** Instruction 1 **
Please copy the debate article starting at "Democrat Joyce Elliott" and ending at "by a landslide.", renaming "estate tax" to "inheritance tax" each time it appears.
** Instruction 2 **
Write the next part of the article on the Elliott–Griffin debate, picking up after its final sentence.

** Provided passage **
▬▬▬▬▬▬
Democrat Joyce Elliott and Republican Tim Griffin came together for what is likely their last debate in the race for 2nd District Congress.
Tim Griffin would completely eliminate the estate tax. Even Blanche Lincoln hasn't gone that far. He's dishonest, too, suggesting it amounts to a double tax. Most wealth accumulated in estates is appreciated assets that have not been taxed previously — see, for example, Walmart stock. Joyce Elliott's answer on this, however, is formless, terrible really. She's trying to say she's sympathetic to the wealthy without saying what must be said — the U.S. can't afford NOT to extend the estate tax, perhaps with a higher amount to pass tax free (Lincoln would exempt $10 million for a couple, an amount sufficient to free all but a handful of Arkansans from every paying an estate tax.)
John Brummett declares Elliott the winner of the debate by a landslide.
More from Gerard on the jump.
Another second district debate, another glaring example of just how different these two candidates are. The unfortunate bit is that this late in the game, a noon-time debate is liable to make little difference in the minds of the voters, who will likely see no more than a couple of sound bites on the local news.
▬▬▬▬▬▬
Word and element pointing entries
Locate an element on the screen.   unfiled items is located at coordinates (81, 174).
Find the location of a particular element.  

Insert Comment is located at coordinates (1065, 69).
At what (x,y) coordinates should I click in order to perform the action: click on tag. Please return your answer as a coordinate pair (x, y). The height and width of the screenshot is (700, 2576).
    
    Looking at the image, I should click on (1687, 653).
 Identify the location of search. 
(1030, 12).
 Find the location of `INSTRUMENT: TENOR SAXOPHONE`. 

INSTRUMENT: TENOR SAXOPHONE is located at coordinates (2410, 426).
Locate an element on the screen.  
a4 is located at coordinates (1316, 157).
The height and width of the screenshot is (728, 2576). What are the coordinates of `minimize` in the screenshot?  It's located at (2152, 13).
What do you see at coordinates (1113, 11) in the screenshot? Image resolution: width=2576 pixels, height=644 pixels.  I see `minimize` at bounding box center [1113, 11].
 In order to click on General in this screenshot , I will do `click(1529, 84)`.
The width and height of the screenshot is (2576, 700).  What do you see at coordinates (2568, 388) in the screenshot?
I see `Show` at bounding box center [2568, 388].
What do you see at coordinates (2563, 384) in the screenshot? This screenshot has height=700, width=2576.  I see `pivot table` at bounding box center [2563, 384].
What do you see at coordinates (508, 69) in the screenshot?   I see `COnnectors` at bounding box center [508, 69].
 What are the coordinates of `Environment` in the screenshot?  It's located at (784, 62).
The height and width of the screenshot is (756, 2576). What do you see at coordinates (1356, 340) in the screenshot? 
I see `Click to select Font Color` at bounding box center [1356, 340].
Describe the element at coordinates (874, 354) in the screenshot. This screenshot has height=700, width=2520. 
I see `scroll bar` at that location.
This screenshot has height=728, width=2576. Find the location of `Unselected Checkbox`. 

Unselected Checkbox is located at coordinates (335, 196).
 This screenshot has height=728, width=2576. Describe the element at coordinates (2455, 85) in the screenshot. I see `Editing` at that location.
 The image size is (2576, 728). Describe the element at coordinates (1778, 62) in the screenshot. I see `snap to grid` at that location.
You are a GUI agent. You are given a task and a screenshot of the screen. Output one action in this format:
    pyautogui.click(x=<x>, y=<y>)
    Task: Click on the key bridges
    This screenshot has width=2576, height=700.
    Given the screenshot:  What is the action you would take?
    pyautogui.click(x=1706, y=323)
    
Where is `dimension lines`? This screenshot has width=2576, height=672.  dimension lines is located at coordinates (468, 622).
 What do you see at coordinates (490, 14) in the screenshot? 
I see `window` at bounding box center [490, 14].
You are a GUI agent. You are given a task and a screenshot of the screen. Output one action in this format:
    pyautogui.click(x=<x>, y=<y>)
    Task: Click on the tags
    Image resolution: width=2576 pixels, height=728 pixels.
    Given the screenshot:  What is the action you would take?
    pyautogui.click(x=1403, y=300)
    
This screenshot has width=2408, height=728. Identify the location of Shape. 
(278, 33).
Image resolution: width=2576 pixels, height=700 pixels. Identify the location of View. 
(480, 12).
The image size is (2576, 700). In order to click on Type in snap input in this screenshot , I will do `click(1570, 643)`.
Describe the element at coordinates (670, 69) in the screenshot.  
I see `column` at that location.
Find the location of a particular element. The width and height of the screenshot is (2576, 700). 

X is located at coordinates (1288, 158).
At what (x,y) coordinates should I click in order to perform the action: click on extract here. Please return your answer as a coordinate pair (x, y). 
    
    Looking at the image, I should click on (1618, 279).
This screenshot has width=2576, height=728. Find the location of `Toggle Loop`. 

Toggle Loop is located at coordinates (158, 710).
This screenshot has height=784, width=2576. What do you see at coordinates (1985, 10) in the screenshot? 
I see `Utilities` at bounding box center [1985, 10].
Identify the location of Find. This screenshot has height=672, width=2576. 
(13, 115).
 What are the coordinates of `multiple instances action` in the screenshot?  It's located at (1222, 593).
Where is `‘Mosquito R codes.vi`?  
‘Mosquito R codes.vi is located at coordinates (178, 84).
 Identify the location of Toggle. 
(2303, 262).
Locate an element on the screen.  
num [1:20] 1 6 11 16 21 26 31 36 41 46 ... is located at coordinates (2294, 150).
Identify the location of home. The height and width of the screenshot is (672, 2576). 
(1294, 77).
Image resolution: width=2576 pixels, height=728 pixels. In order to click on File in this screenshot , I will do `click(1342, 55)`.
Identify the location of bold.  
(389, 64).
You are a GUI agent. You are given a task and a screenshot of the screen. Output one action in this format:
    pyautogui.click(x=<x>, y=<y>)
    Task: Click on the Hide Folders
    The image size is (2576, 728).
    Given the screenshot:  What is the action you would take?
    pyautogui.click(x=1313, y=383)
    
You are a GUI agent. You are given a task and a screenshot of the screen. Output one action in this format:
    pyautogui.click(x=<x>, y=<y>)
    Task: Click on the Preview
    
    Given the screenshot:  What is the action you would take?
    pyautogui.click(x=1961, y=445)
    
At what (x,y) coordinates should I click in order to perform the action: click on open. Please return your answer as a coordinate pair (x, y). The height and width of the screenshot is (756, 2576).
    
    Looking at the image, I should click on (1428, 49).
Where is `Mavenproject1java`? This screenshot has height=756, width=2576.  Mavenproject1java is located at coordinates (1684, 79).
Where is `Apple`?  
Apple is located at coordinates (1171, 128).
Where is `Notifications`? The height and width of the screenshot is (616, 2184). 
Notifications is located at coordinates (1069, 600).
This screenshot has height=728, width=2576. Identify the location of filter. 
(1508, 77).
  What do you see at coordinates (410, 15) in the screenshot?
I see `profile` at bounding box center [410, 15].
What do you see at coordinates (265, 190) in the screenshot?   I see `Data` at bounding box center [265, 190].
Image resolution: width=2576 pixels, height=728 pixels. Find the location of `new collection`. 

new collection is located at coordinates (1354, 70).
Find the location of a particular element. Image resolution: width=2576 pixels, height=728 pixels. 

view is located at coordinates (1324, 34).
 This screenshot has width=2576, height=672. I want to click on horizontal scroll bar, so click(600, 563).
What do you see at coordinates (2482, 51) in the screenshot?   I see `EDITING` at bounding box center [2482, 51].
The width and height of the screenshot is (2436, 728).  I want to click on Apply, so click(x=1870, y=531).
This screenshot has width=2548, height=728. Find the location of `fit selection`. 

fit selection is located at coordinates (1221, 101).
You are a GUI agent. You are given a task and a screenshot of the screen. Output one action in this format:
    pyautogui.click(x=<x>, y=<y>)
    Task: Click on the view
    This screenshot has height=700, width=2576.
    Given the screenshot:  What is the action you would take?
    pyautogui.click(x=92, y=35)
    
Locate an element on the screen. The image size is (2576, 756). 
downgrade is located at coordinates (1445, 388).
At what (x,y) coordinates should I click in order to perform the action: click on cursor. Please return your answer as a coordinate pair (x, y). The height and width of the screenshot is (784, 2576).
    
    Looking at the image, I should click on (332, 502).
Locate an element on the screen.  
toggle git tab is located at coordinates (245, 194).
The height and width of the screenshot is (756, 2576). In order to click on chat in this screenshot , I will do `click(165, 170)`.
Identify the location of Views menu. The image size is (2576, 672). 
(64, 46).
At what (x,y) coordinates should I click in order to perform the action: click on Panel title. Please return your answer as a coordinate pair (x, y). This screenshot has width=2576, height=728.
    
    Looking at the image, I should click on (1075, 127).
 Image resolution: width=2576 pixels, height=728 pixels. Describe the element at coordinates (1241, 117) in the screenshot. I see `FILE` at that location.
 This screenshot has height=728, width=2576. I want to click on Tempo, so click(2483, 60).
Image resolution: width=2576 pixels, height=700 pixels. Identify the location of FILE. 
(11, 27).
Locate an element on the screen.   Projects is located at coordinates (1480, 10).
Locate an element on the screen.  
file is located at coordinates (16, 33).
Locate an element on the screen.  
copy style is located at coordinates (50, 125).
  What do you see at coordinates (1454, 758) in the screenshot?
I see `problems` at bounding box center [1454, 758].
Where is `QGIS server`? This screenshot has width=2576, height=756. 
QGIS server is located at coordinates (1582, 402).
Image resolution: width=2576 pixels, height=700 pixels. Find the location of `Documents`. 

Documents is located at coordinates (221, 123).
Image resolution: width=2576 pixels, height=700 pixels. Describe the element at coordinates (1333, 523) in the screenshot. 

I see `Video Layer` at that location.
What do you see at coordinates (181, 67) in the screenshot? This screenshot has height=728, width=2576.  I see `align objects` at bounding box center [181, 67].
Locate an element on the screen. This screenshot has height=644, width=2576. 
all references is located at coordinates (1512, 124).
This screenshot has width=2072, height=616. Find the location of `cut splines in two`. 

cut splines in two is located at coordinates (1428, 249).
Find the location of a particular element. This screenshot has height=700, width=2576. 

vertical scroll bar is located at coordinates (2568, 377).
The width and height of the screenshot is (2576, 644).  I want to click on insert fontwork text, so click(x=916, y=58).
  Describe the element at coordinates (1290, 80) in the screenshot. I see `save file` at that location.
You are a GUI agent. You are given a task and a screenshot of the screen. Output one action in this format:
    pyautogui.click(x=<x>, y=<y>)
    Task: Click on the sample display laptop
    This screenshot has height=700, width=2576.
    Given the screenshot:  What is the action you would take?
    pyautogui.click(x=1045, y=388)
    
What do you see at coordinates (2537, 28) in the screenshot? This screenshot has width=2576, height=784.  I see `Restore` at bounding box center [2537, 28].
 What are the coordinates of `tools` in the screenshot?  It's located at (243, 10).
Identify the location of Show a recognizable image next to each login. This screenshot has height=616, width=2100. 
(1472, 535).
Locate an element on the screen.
▬▬▬▬▬▬
** Expected answer 1 **
Democrat Joyce Elliott and Republican Tim Griffin came together for what is likely their last debate in the race for 2nd District Congress.
Tim Griffin would completely eliminate the inheritance tax. Even Blanche Lincoln hasn't gone that far. He's dishonest, too, suggesting it amounts to a double tax. Most wealth accumulated in estates is appreciated assets that have not been taxed previously — see, for example, Walmart stock. Joyce Elliott's answer on this, however, is formless, terrible really. She's trying to say she's sympathetic to the wealthy without saying what must be said — the U.S. can't afford NOT to extend the inheritance tax, perhaps with a higher amount to pass tax free (Lincoln would exempt $10 million for a couple, an amount sufficient to free all but a handful of Arkansans from every paying an inheritance tax.)
John Brummett declares Elliott the winner of the debate by a landslide.

** Expected answer 2 **
The first question from moderator Craig O’Neill, who said he bought new tennis shoes for just this occasion, was about job creation.
Griffin said the most important thing we could do in terms of creating jobs was eliminate uncertainty. “Uncertainty over card-check, uncertainty about cap and trade, uncertainty over the ’01 and ’03 tax cuts, uncertainty over the expiration of the estate tax, uncertainty over the regulations that have yet to be written as part of the health care law that has been passed.”
Elliott later added, “To talk about uncertainty like it’s never been there before is a little bit disingenuous.”
Griffin said he believed in international trade and held up China as an example to follow. “I hear stories every day of people coming back from China and saying, ‘The folks in China are willing to do anything it takes to get our business.’ We’ve got to have that attitude here and we can do it.”
That statement was pretty low-hanging fruit for Elliott. “I do not think we have to do whatever it takes if it means we have to do the same things that China does to have jobs here in our country. In China, there are very few regulations at all. We don’t need to be over-regulated, but do we want to have our workers here treated the same way they’re treated in China? No.”
Griffin backtracked on his statement during his next response.
The deficit has become a big issue this campaign season, due mostly to Tea Party outrage and Republican talking points that never fail to mention the country’s escalating debt. When asked about specific measures that could be taken to lower the deficit, Griffin didn’t have much to offer.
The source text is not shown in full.